### EXTRACT:
How Will Capitalism End: Reflections on a Failing System – A Lecture by Wolfgang Streeck. Tuesday, April 4, 2017. Photograph Source: Center for the Study of Europe Boston University – CC BY-SA 2.0
Wolfgang Streeck, director emeritus of the Max Planck Institute for the Study of Societies in Cologne, is in the front ranks of Europe’s social thinkers, having come out with some of the most penetrating analyses of the crises of neoliberal economics and the ills of neoliberal society over the last 30 years. No stranger to controversy, he has criticized the technocratic elites in Europe and the United States for placing adherence to so-called “universal values” rather than the democratic process as the basis of the right to rule, called for an end to Europe’s subjection to the United States, dismissed the Russian threat as a fiction manufactured by the Baltic states, and called for the transformation of Europe and the global order into systems of small states. Though a man of the left, he has distanced himself from both the German Social Democratic Party (SPD) and Die Linke (The Left Party) on matters of peace, immigration, and social policy and become identified as a strong supporter of the party (BSW) of the controversial Sahra Wagenknecht in the lead-up to the 2025 Bundestag elections. His latest book is Taking Back Control? States and State Systems after Globalism (2024)
Trump: Purveyor of Chaos and Uncertainty
WB: Let me turn to another issue. What do you think is going to happen with Trump and Europe?
WS: Before I address that issue, let me say that we have, in Germany, 40,000 American troops, the same as Okinawa. In addition, we have an unknown number of American nuclear warheads stationed in Germany. In Ramstein and Wiesbaden, we have the two most important command centers of the American military apart from the Pacific. Anything that is being done in the Middle East is being done out of the American military command in Wiesbaden, Germany. So, German foreign policy must always be seen in this perspective. And we have a political elite that over decades has been trained that Germany on its own cannot do anything unless the United States supports us.

### RECORDED INFORMATION:
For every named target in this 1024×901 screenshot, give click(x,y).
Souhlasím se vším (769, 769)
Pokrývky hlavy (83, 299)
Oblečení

### REQUIREMENTS:
[A] Repeat everything in the Streeck interview from "WS: Before I" down to "States supports us.".
[B] Write the next part of the Streeck interview, starting right after its final sentence.
The listing is not needed for any of this.

### ANSWERS IN ORDER:
[A]
WS: Before I address that issue, let me say that we have, in Germany, 40,000 American troops, the same as Okinawa. In addition, we have an unknown number of American nuclear warheads stationed in Germany. In Ramstein and Wiesbaden, we have the two most important command centers of the American military apart from the Pacific. Anything that is being done in the Middle East is being done out of the American military command in Wiesbaden, Germany. So, German foreign policy must always be seen in this perspective. And we have a political elite that over decades has been trained that Germany on its own cannot do anything unless the United States supports us.

[B]
Now to Trump, I’ve never been in a situation where it’s so difficult to make predictions. As a leader this man is a source of chaos—chaos means you don’t know what’s going to happen next. For this reason, one needs to look at the deep state in the United States. Trump is sitting on something. That something is the biggest military in the history of mankind and the biggest espionage and sabotage operation. In Europe, the two former fascist countries that were defeated in the Second World War, Germany and Italy, are still basically occupied by the United States. By the US military. Will they leave if Trump tells them to? I don’t think so. What they’ve dug into the ground in terms of technology, you can’t even speculate on this sort of thing. But there must be billions and billions worth of high technology on German soil, or underground. Will they pull it out? Career opportunities in the U.S. military have to do with their 750 military bases around the world. 750! If Trump is thinking about making “America Great Again” by rebuilding American society, finally building decent high schools and finally getting a decent health care system in place and ending the drug epidemic, then he would have to bring these people back into the real life on the American ground. They would have to learn to be decent policemen or decent doctors. Can you imagine this? This is what I think what Trump will have to get done to keep himself in office if MAGA is about the United States as a society rather than an empire.
WB: Let’s talk a bit about the deep state and how there might be dissatisfaction there with Trump’s policies. Do you think there are people in the US military who would be willing to move against Trump?
WS: It’s hard to think about someone in the U.S. military who would want to become a dictator. But J.D. Vance might fit the bill. To me he seems like someone who’s both very intelligent and absolutely ruthless. There’s a procedure in the American constitution, the 25th Amendment, to declare the president incapable. The procedure has to be started by the vice president. If he can convince the Speaker of the House and the Senate Majority Leader that Trump is mentally incapable, according to the constitutional procedure for removing the president from office if he’s no longer mentally fit, he might do it. Then he will be president.
Will Capitalism Again Reorganize Itself through War?
WB: Do you see the relations between Europe and the US as irreversibly deteriorating?
WS: When Trump came in during his first term and also at the start of his second term, there was this sense that European countries must have a common foreign policy and security capacity because the United States will leave. Then in a very short time, we had the NATO chief sucking up to Trump. From one extreme to the other. My view is that we need to have something different from both a United States of Europe and from Europe as a trans-Atlantic extension of America. In recent writings I have tried to point out the difficulties involved in both extremes, in order to really understand what Europe is and where it should go.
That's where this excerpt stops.